Agonia da biblioteca
Foi
o que aconteceu em Manaus com a principal biblioteca, centenária, que nasceu
antes do Oscar Niemeyer, em 1870, como sala de leitura de um liceu. Ela mudou
depois pra igreja Matriz e, de lá, para um colégio, de onde saiu para uma casa
alugada, até ser extinta em 1897. Ressurgiu num prédio próprio de estilo
neoclássico, inaugurado em 1910, na Rua Barroso, com escadas e colunas
importadas da Escócia, mármore, lustres de cristal e telhas da Inglaterra.
Enfrentou um incêndio em 1945, perdeu todo seu acervo de 60 mil livros e
renasceu das cinzas em 1947.
Resistiu
a tudo: incêndio, inundação, saqueio, mudança de sede, corrupção e até mesmo
aos 16 anos de Robério Braga como Secretário de Cultura, responsável pela
vergonha que passei no IV Congresso Latino-Americano de Biblioteconomia e
Documentação, realizado em 2008, em São Paulo, no Memorial da América Latina. É
que na conferência que lá ministrei, me apresentei como amazonense. Veio,
então, alguém com dados à mão, mostrando que no Amazonas, campeão da
desesperança, 50% dos municípios não possuem biblioteca, sequer uma prateleira
ou, pelo menos, livros amontoados numa palafita como na Favela do Bode.
O
secretário de Cultura está se lixando para as bibliotecas. Num artigo publicado
aqui, em 2008, intitulado 'Berinho e o flautista', informamos que naquele ano,
a Secretaria de Cultura estava pagando 604,6 mil para hospedagens em hotéis e
barcos de luxo aos convidados oficiais do Festival de Parintins, entre os quais
algumas "celebridades" ex-BBB. Quem paga, na realidade, é o pobre
contribuinte do Amazonas, que não tem uma palafita com livros dentro. Naquela
ocasião, perguntamos: quantas bibliotecas poderiam ser construídas com essa
grana?
Agora,
Berinho, o eterno secretário de Cultura, está tirando o loló da seringa. Disse
que não pode tomar nenhuma providência. Denunciou seu colega da Secretaria de
Infraestrutura como o responsável pelo não funcionamento da biblioteca.
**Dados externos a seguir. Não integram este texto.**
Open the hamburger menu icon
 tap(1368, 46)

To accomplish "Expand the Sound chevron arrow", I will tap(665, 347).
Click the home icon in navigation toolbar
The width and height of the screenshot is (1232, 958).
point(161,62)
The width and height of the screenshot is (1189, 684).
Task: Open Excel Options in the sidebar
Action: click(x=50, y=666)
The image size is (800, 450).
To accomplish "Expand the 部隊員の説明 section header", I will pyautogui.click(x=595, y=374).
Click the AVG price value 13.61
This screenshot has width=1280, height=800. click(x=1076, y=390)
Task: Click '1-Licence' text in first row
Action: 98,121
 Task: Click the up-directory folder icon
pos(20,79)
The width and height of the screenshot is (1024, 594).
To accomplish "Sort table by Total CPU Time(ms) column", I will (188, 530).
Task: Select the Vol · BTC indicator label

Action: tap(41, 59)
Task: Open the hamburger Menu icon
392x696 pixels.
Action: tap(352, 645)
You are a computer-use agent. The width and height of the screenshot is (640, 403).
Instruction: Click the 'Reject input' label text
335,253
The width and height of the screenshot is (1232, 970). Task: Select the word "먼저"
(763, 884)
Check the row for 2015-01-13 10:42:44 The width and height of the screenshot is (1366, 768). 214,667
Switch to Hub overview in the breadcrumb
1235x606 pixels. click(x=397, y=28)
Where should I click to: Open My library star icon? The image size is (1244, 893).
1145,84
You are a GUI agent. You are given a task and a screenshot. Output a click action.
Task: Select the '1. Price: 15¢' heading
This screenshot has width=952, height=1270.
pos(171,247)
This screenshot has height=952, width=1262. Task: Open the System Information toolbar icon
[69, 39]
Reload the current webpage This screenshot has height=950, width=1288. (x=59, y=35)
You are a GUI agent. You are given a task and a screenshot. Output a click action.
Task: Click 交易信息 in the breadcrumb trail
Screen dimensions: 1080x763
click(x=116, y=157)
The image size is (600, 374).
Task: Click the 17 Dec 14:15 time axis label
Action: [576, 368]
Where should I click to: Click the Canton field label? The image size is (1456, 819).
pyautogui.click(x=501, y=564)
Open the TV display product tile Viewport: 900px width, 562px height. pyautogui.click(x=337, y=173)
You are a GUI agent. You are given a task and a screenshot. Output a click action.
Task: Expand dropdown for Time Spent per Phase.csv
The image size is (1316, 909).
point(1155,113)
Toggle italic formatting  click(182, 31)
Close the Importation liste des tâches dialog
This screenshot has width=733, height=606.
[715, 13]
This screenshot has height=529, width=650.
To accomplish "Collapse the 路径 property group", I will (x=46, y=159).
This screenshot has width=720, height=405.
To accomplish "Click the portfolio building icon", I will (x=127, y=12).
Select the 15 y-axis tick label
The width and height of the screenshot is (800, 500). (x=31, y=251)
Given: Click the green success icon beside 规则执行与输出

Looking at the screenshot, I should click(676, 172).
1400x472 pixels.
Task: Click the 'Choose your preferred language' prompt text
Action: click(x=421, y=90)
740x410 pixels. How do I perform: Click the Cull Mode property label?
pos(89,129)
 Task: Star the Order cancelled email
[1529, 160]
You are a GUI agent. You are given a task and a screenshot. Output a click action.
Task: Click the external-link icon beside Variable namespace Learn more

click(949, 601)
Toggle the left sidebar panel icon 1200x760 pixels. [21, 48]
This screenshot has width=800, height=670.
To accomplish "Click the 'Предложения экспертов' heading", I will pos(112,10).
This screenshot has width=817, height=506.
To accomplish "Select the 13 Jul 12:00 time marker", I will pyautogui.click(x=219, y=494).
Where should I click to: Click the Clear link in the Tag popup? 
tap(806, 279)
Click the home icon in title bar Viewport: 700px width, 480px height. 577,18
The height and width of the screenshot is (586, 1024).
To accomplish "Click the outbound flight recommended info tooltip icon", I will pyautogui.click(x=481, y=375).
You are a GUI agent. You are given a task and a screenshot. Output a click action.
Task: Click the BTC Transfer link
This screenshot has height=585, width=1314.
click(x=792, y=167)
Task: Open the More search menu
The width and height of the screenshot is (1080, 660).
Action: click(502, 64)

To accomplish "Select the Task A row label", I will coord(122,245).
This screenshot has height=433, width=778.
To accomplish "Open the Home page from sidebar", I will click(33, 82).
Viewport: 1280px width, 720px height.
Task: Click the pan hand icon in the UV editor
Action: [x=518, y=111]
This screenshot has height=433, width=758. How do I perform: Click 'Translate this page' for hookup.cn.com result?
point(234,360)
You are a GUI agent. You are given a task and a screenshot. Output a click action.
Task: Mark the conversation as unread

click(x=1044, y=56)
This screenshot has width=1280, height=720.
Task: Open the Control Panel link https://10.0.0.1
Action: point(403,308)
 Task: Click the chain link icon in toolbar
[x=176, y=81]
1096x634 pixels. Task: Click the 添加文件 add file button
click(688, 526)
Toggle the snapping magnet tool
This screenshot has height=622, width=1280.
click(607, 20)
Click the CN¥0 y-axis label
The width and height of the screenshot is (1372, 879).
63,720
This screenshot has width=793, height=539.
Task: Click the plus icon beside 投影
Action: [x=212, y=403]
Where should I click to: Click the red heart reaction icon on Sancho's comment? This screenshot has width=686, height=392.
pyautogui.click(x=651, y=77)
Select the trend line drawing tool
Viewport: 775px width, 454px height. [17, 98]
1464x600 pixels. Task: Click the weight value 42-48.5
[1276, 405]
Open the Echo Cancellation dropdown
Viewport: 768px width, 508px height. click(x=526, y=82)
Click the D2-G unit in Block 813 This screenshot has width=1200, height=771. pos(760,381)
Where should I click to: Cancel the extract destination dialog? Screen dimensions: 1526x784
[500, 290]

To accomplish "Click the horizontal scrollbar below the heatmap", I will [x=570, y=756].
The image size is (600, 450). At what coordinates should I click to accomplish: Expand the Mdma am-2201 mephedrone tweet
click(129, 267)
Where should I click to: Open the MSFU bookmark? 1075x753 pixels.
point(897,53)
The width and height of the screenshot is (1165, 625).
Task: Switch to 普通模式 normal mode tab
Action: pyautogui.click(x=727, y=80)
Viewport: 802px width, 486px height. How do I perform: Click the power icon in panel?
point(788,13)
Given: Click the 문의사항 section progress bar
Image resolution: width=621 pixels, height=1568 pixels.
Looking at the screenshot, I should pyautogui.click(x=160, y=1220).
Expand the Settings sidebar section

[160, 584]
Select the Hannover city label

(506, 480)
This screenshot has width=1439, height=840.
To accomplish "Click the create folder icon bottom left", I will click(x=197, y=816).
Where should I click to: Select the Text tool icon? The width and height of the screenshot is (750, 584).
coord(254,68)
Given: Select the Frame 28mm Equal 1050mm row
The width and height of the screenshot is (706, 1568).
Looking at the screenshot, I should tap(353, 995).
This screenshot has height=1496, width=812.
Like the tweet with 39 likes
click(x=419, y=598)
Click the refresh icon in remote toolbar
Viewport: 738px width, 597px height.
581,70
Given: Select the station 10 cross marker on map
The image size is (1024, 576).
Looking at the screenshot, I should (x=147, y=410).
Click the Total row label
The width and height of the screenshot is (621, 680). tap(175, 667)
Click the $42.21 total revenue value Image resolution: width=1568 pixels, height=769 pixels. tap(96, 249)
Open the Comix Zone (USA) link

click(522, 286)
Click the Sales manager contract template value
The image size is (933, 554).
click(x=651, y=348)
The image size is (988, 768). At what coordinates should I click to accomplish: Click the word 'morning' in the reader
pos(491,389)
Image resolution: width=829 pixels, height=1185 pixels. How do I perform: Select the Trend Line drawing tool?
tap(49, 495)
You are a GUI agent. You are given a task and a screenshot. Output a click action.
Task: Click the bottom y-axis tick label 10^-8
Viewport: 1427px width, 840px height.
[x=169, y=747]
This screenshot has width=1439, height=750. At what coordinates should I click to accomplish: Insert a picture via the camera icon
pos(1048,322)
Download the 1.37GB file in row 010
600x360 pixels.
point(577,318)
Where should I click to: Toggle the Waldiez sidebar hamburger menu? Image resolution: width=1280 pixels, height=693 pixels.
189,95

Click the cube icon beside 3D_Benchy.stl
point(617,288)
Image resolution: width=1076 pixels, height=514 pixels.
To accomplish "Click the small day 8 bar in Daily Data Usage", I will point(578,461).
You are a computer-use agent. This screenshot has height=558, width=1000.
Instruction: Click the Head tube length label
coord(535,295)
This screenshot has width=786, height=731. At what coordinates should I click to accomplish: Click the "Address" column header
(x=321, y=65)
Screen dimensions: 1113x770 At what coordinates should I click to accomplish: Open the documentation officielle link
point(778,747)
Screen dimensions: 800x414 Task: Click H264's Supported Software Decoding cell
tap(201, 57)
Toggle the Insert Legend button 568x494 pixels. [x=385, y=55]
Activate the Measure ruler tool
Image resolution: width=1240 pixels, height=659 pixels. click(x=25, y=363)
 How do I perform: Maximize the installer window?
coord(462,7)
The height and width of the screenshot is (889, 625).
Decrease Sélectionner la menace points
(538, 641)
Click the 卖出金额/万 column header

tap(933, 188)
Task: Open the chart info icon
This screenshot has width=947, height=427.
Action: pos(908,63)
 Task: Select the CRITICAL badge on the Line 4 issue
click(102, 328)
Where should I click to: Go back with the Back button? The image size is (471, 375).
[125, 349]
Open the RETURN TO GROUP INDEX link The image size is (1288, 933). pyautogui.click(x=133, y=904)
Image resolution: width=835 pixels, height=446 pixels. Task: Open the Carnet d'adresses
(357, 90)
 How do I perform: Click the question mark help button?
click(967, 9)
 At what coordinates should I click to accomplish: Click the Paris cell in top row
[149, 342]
Ou
seja, no Amazonas, biblioteca não é atribuição da Secretaria de Cultura, mas de
engenheiros e construtoras.
A
agonia da biblioteca pública vem se arrastando durante a gestão do Berinho na
Secretaria de Cultura com diferentes governadores. Num artigo publicado em
1996, intitulado A Agonia da Biblioteca, que mereceu comentários do
saudoso senador Jefferson Peres, dizíamos que era preciso deixar de lado
divergências políticas, partidárias, ideológicas e pessoais e unir esforços
para salvar a biblioteca. Fiel a esse compromisso, eu já estava disposto a
fazer a minha parte e me prostrar, de joelhos, diante do governador Omar Aziz,
que nem a Nina fez com a Carminha, implorando pela abertura. Fui salvo dessa
humilhação pela Maré Amarela.
Abre Biblioteca
Maré
Amarela ou Marea Amarilla nascida em Madrid inspirou o
movimento "Abre Biblioteca", criado em maio do corrente ano, no
Amazonas, que na última segunda-feira organizou uma passeata, com um abraço
simbólico ao prédio da Rua Barroso, patrimônio estadual desde 1988. Os
manifestantes já recolheram mais de 3.500 assinaturas num documento que será
entregue ao governador do Amazonas, Omar Aziz. A Maré Amarela luta, na Espanha,
contra corte de recursos para a manutenção dos espaços culturais.
Mas
no Amazonas, os recursos existem e estão previstos no orçamento, acontece que
não são usados de forma correta. A reforma, que devia durar apenas seis meses,
recebeu aditivos ao contrato e se prolongou por mais de cinco anos, parece até
a igreja da Praça XIV, cujo segredo era permanecer inconclusa para continuar
arrecadando donativos dos fiéis. É suspeita uma reforma que custa mais, em
tempo e dinheiro, do que custou a própria construção do prédio. O mais grave é
que ainda não foi concluída.
Por
isso, o "Abre Biblioteca" exige uma data para a reabertura da
biblioteca. Este movimento surgiu com a união de quatro amigos, segundo a
bibliotecária Soraia Magalhães, mestre em Sociedade e Cultura na Amazônia pela
UFAM. Ela, que edita o Blog Caçadores de Bibliotecas, conta a reação ao
fechamento da Biblioteca Estadual:
- Estudei
e trabalhei por anos nela, para mim tem um valor sentimental e quero que outras
crianças tenham a oportunidade que tive de obter conhecimento gratuitamente.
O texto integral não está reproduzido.